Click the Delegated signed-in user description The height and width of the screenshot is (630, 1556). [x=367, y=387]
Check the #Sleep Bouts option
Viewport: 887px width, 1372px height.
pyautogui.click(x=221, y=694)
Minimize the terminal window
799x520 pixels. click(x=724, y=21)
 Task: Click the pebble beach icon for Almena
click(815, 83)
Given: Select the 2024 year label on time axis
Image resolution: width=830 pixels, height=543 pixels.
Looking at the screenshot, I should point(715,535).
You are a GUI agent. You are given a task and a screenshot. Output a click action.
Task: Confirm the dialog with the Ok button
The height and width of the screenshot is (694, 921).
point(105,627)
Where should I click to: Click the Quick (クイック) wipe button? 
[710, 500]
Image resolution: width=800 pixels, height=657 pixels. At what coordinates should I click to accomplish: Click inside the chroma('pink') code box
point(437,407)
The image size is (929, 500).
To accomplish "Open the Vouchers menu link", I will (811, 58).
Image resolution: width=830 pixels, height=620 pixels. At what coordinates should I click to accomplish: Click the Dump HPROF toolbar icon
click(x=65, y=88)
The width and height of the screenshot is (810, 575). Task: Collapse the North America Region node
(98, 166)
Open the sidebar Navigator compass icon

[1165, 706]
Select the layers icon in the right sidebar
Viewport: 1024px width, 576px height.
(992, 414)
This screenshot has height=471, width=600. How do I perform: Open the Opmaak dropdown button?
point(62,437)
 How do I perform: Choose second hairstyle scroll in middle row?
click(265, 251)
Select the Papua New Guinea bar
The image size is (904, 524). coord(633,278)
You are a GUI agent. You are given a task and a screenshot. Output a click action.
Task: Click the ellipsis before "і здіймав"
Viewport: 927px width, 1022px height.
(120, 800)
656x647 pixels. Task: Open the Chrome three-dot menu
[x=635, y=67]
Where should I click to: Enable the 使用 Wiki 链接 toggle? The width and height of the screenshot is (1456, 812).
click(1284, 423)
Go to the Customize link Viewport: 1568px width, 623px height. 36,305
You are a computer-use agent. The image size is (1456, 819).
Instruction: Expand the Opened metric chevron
═══
→ Prompt: The answer must hold exactly the lines of the entries above, from the first line through the line that contains "Given: Select the", and no others.

→ Result of this exercise:
Click the Delegated signed-in user description The height and width of the screenshot is (630, 1556). [x=367, y=387]
Check the #Sleep Bouts option
Viewport: 887px width, 1372px height.
pyautogui.click(x=221, y=694)
Minimize the terminal window
799x520 pixels. click(x=724, y=21)
 Task: Click the pebble beach icon for Almena
click(815, 83)
Given: Select the 2024 year label on time axis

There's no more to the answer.